IDIOCRACY was easily the most unfairly neglected film of last year – an amusing sci-fi comedy about a future world inhaibited by people whose intellectual calibre matches that of Beavis and Butt-head (no coincidence, considering that the film was written and directed by B&B creatore Mike Judge). The film bears a 2005 copyright, yet it was not released until 2006 – when it was dumped without promotion (let alone fanfare) and only a handful of people were even aware that the movie was out at all.
Once upon a time, a film that received this kind of treatment would become a “lost” movie, and you’d be lucky to catch it on late-night TV years later, if at all. Now thanks to DVD and other home video, neglected movies don’t die; they just come back to haunt you.
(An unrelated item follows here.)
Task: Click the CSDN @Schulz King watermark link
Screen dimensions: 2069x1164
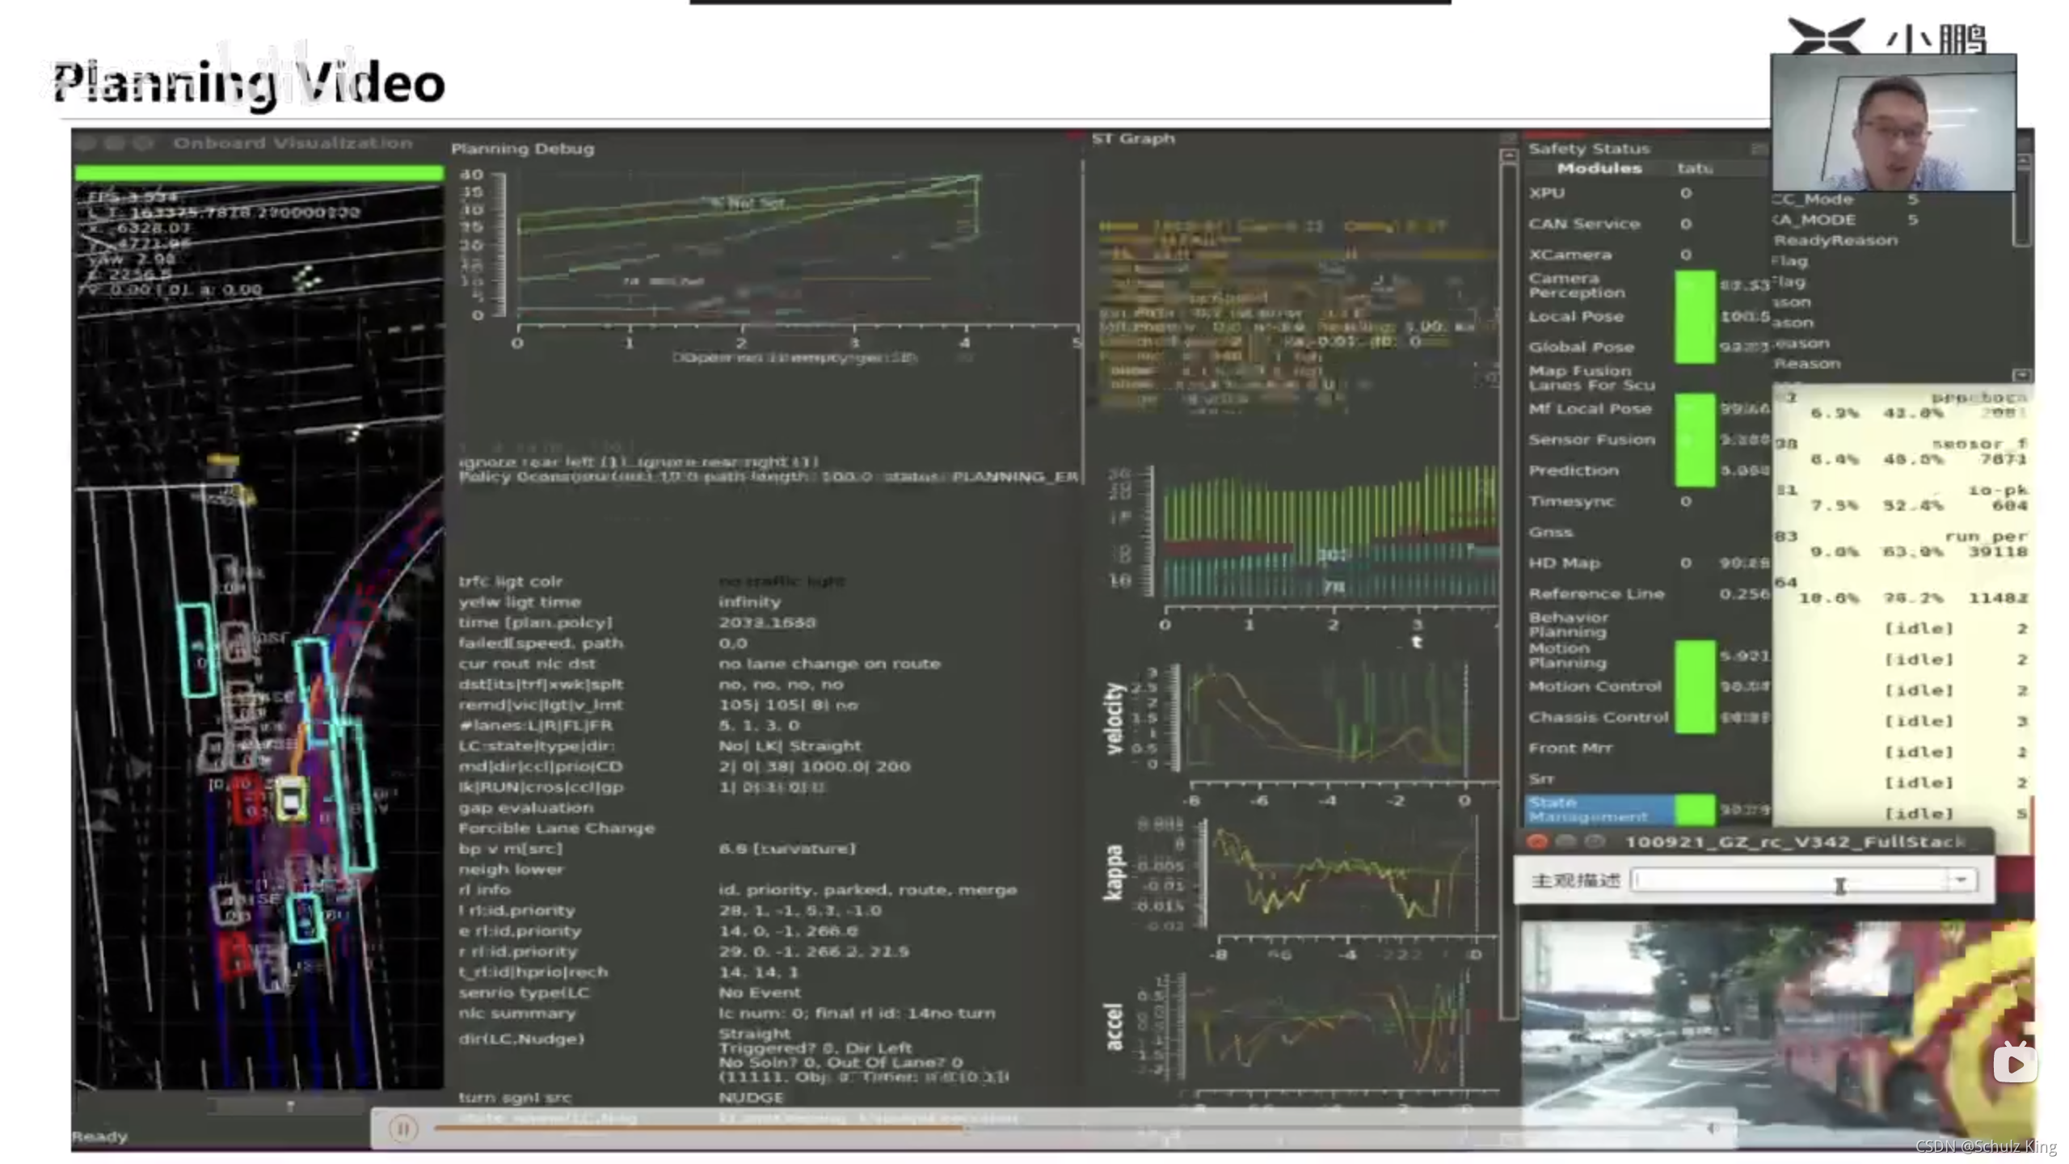Action: click(x=1985, y=1146)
Unfortunately, 20th Century Fox’s initial DVD release of IDIOCRACY (ASIN: B0007VHOG) is a bit of a disappointment. Sure, it’s nice to have the film preserved in a format that lets you show it to your friends who have never even heard of it. But there is little in the way of bonus materail to make the disc truly special.
The Special Features consist of five deleted scenes, none of them significant. The first consist of a bit more footage from the baby-making montage near the film’s beginning (which depicts stupid people out-breeding intelligent people, leading to the dumbing down of the world’s I.Q.). The next two are depict the Joe’s girlfriend (who is not seen in the final cut) as she gives up waiting on him after he disappears for a year as part of the army hibernation experiment. The fourth features Maya Rudolph who has trouble finding the “Museum of Art” in the future (run the last two words together and you’ll get the joke). And the last scene is actually a longer version of a sequence in the film, with Joe looking out a White House window.
None of the footage significantly impacts the film, nor do the missing scenes suggest any major re-editing of the film (which I had expected, based on the long delay between the film’s shoot and its theatrical release, not to mention the multiple editors in listed in the credits).
Unfortunately, there are no other bonus features, in particular no behind-the-scenes featurettes that explain Fox’s handling of the theatrical release, dumping the film with no promotional effort whatsoever. I guess I didn’t expect Fox and Judge to air their dirty laundry in public, but neglecting this aspect of the film’s history is like trying to ignore the proverbial elephant in the room.
Hopefully, in a few years time, everyone involved will be objective enough to sit down and tell the true behind-the-scenes story of what went wrong with the release of this film – a high-concept comedy that might not have been destined to be a blockbuster but which surely could have found some kind of cult audience of given half a chance.